Letícia Teles

Personal information
- Full name: Letícia Teles da Silva
- Date of birth: 9 May 2000 (age 26)
- Place of birth: Rio Quente, Goiás, Brazil
- Height: 1.77 m (5 ft 10 in)
- Position: Defender

Team information
- Current team: Al Qadsiah
- Number: 33

Senior career*
- Years: Team / Apps / (Gls)
- 2019: Aliança
- 2019–2020: Goiás
- 2021: Tiradentes-PI
- 2022: Minas Brasília
- 2023–2024: Red Bull Bragantino / 52 / (4)
- 2025–2026: Corinthians / 34 / (0)
- 2026–: Al Qadsiah / 2 / (0)

= Letícia Teles =

Brazilian footballer (born 2000)

Letícia Teles da Silva (born 9 May 2000) is a Brazilian professional footballer who plays as a centre-back for Saudi Women's Premier League (SWPL) club Al Qadsiah.
==Club career==
Born in Rio Quente, Goiás, she began her career at local club Aliança before joining Goiás, with whom she won the Campeonato Goiano in 2019. She later had spells with Tiradentes-PI in 2021 and Minas Brasília in 2022.
===Red Bull Bragantino: 2023–2024===
Teles joined Red Bull Bragantino ahead of the 2023 season. In her first season with the club, she made 24 appearances in her first season, helping the club win the Campeonato Brasileiro Feminino A2 and earn promotion to the Série A1. In 2024, following the club's promotion to the Série A1, Letícia remained a regular starter.

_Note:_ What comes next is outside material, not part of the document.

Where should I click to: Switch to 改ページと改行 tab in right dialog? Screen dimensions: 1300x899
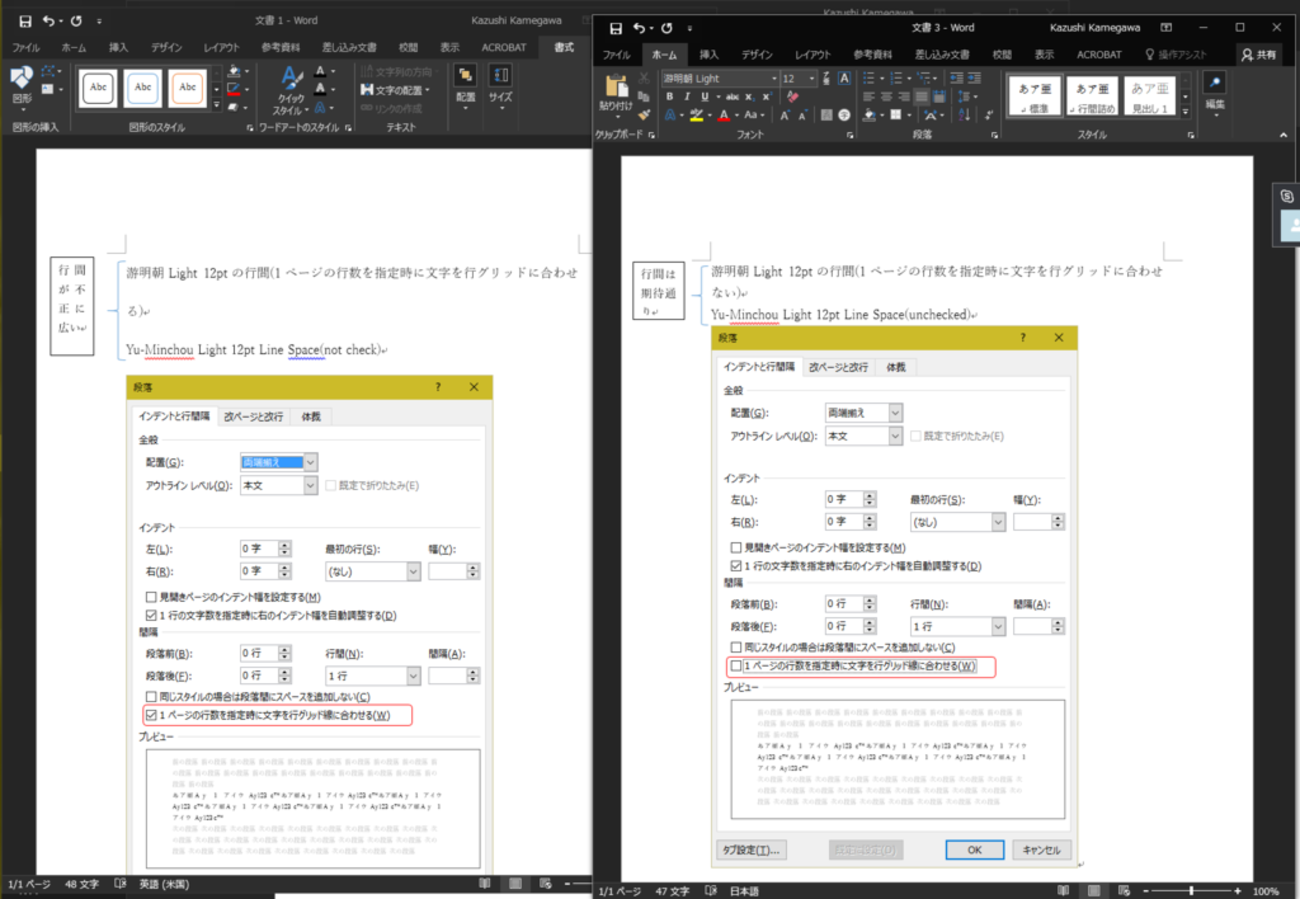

She made 27 appearances and scored four goals during the season, reaching 50 appearances for the club during the Copa Paulista campaign as Bragantino reached the final for a second consecutive year.
===Corinthians: 2025–2026===
On 6 January 2025, Teles joined Corinthians from Bragantino on a free transfer, signing a contract through 2027. She made her debut for the club on 9 March 2025, starting in a 3–0 win against Grêmio in the Supercopa do Brasil Feminina.

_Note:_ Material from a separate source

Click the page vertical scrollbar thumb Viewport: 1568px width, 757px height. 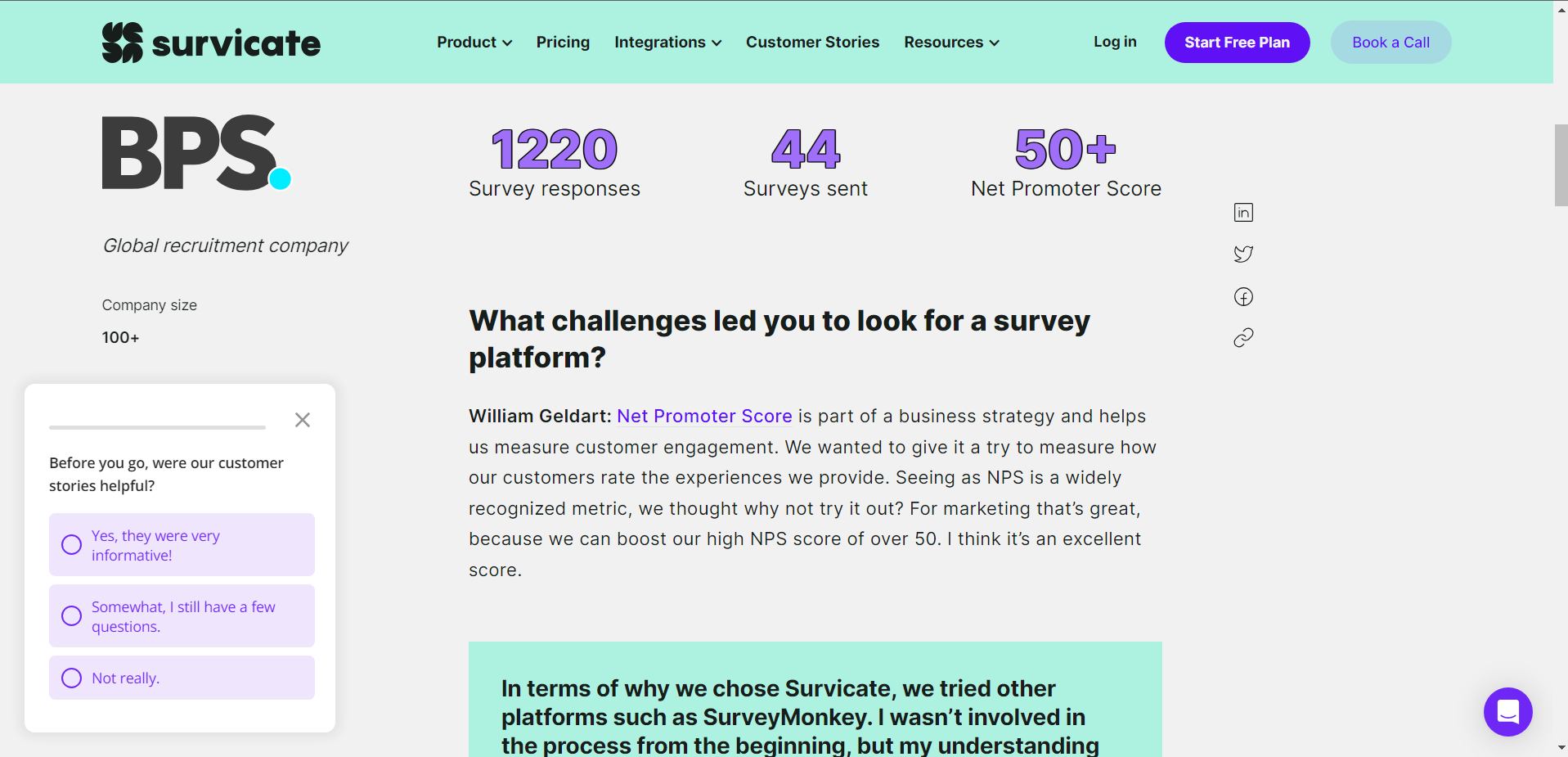coord(1561,165)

During the 2025 season, Teles established herself in the Corinthians defence and was part of the squad that won the Campeonato Brasileiro Feminino and Copa Libertadores Femenina. She made her Libertadores debut on 5 October in an 11–0 win over Always Ready, registering an assist. She ended the year with one goal and one assist. She remained a regular in 2026, making her final appearance for Corinthians on 26 August 2026 in a 6–2 victory over Taubaté. On 2 September 2026, she left the club to join Saudi Arabian side Al-Qadsiah.
===Al Qadsiah: 2026–present===
On 11 September 2026, the Khobar-based club unveiled Teles as a new signing. The transfer fee was reportedly between US$600,000 and US$800,000, making her the most expensive outgoing transfer in Corinthians women's history and the second-highest fee paid for a player in Brazilian women's football at the time behind Amanda Gutierres.